Selected passage>
Antero Resources Corporation (ticker: AR) reports record gas production; Chesapeake Energy Corporation (ticker: CHK) produces 30 MMcf/day with new Marcellus wells; Gulfport Energy Corporation (ticker: GPOR) leads with planned $1 billion CapEx

Antero Resources Corporation (ticker: AR)

Production and financial highlights

  • Net daily gas equivalent production averaged a record 2,317 MMcfe/d, a 24% increase over the prior year quarter
  • Record liquids production of 112,393 BBLPD, a 38% increase over the prior year quarter
  • Liquids revenue of $251 million, comprising 38% of total product revenues
  • GAAP net loss of $135 million, or ($0.43) per share
  • Adjusted EBITDAX of $336 million
  • Successfully monetized over $1 billion of non-E&P assets through combination of the sale of Antero Midstream common units and the restructuring of the hedge portfolio
  • Entered into a new upstream credit facility with a borrowing base of $4.5 billion and lender commitments of $2.5 billion

Antero Resources Corporation Chairman and CEO Paul Rady said, “Through increased EURs and lower well costs, we have been able to reduce our drilling and completion capital spending plans over the 2018 through 2020 period by approximately $1.5 billion while delivering the same production growth.”

Marcellus Shale highlights

  • Completed and placed on line 31 horizontal Marcellus wells with an average lateral length of 9,500 feet, 25 have been on line for more than 30 days and had an average 30-day rate on choke of 17 MMcfe/d (17% liquids), assuming 25% ethane recovery
  • Drilled an average of 4,884 lateral feet per day, which represents a 42% increase compared to 2016
  • Current average well costs are $0.91 million per 1,000 feet of lateral in the Marcellus assuming a 2,000 pounds of proppant per foot completion
  • Average drilling days from spud to final rig release was 12 days, a 20% reduction from 2016
  • Currently operating five drilling rigs and three completion crews in the Marcellus
  • In early July 2017, Antero drilled its longest laterals to date in the Marcellus, with three laterals averaging 14,000 feet. These wells are expected to be completed Q4 2017 and placed to sales in Q1 2018
  • Completed a four-well pad using 2,500 pounds of proppant per foot and with an average lateral of 11,100 feet, that had a 90-day rate of 20 MMcfe/d per well

Ohio Utica Shale highlights

  • Completed and placed on line six horizontal Utica wells with an average lateral length of approximately 9,600 feet
  • Antero drilled four 17,000′ laterals and set a record for drilling its longest lateral to date at 17,445 feet. This lateral was drilled within a 7 foot target zone and was drilled in five days.  The wells are expected to be placed to sales in Q2 2018
  • Current average well costs are $0.99 million per 1,000 feet of lateral in the Ohio Utica, assuming a 2,000 pounds of proppant per foot completion
  • Antero is currently operating one drilling rig and one completion crew in the Utica Shale
  • Upon Rover phase 1B being placed in service, Antero expects to turn in line two dry focused Ohio Utica pads that total ten wells

Antero conference call Q&A

Q: My question is about the C3+ proportion of total NGL barrels, how do you see that changing in 2018, if at all from 2017?

Antero Chairman and CEO Paul Rady: I think it’s going to be roughly the same proportion or maybe even climbing a little bit on C3+. If we’re recovering roughly 30,000 barrels a day now, we may step it up to as high as 40,000 barrels a day, but the C3+ proportion will grow a little bit above that proportion of 30 out of 150.

Information shown>

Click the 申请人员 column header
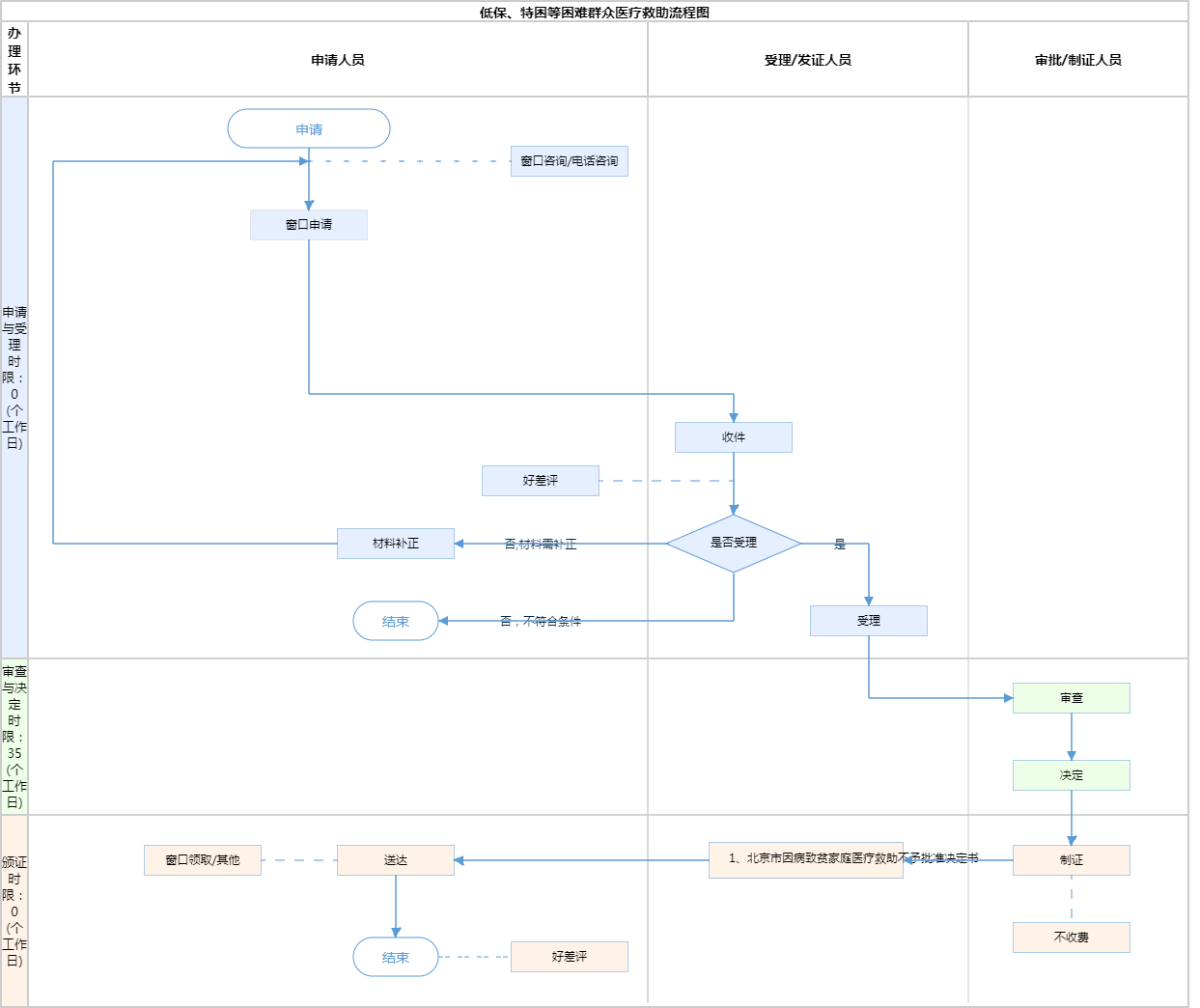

What the task requires>
Rewrite the Antero conference call passage from "Q: My question" up to and including "out of 150.", replacing "barrels" with "bbls".

Finished answer>
Q: My question is about the C3+ proportion of total NGL bbls, how do you see that changing in 2018, if at all from 2017?

Antero Chairman and CEO Paul Rady: I think it’s going to be roughly the same proportion or maybe even climbing a little bit on C3+. If we’re recovering roughly 30,000 bbls a day now, we may step it up to as high as 40,000 bbls a day, but the C3+ proportion will grow a little bit above that proportion of 30 out of 150.